Northern California Cops Are Arming Themselves With Sweet Ass Nunchucks Instead Of Batons

NBC- Cops in a northern California town are to be equipped with nunchakus — the weapon mastered by Bruce Lee — in order to “more compassionately gain compliance” from suspects. Police officers in Anderson will use them to deal with people who are uncooperative during arrests. Nunchakus have been used by other police forces in the past. They usually comprise two bars tied by a metal chain. “The Anderson Police Department is implementing the police nunchaku as a tool to more effectively arrest, control, and subdue non-compliant suspects,” Chief Michael Johnson told NBC News. “The nunchaku can be deployed to more compassionately gain compliance from a suspect through pain application opposed to striking, as customary with the side-handled or straight baton.” Anderson is home to about 10,000 people and is located about 150 miles north of Sacramento.

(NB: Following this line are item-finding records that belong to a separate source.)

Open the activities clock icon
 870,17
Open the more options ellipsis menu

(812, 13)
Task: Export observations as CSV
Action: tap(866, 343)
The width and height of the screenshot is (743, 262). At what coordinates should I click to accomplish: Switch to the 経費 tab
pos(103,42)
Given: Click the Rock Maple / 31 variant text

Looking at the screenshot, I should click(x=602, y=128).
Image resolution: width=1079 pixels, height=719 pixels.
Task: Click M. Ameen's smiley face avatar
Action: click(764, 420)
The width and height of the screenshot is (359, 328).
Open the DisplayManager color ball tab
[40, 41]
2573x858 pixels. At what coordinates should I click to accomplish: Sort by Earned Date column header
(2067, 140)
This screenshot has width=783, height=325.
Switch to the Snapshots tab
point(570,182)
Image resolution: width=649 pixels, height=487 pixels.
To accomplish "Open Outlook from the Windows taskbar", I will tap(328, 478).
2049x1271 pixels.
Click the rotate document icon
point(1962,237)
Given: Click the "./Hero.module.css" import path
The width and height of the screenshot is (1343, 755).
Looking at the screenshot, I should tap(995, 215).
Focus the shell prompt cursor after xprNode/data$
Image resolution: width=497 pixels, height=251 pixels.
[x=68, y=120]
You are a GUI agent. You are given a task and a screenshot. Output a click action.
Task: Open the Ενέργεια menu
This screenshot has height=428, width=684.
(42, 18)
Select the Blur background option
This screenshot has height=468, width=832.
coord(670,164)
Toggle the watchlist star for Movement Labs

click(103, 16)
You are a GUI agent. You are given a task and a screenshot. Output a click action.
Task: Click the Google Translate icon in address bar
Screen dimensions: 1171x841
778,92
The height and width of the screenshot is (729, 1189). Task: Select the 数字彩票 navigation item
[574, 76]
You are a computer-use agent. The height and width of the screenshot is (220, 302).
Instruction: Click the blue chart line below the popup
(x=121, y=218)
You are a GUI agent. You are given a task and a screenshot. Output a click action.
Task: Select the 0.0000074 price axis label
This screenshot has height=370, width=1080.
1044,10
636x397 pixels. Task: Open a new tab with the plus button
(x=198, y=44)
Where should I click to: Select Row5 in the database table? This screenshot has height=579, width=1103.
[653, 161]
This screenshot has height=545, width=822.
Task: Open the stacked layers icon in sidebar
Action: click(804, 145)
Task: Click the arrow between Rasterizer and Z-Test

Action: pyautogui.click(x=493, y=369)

Its force has 20 police officers, according to the Los Angeles Times. “In an era where the general public is extremely sensitive to police techniques and use of force issues, [nunchakus offer] another force option that may offset some of the more aggressive perceptions the public has about police intervention,” Johnson added.

 

If you haven’t watched the video above you have to. A pudgy cop putting a hot reporter in all sorts of weird positions with the nunchucks. At any second I thought a porn was gonna break out between that police officer and that big-nosed smoke. You could cut the sexual tension with a butter knife. The last part where he has the nunchucks wrapped around her ankle? So seductive I could barely handle it. I like this nunchuck idea though because I, like every other police officer on that force, was a young boy once and nunchucks were and continue to be the SHIT. Any person who can look me in the face and say they didn’t want to be Michelangelo from the Ninja Turtles at one point in their lives is a bold faced liar. Everybody wants to throw down with nunchucks. Everybody. And these cops can say they’re arming themselves with nunchucks so it’s easier to subdue potential threats blah blah blah or whatever their reasoning is. Lies. They’re arming themselves with nunchucks so they can look awesome when they beat the shit out of a guy Bruce Lee-style for DWB. I get it. Batons are old news. These cops and their nunchucks are gonna be the talk of the town.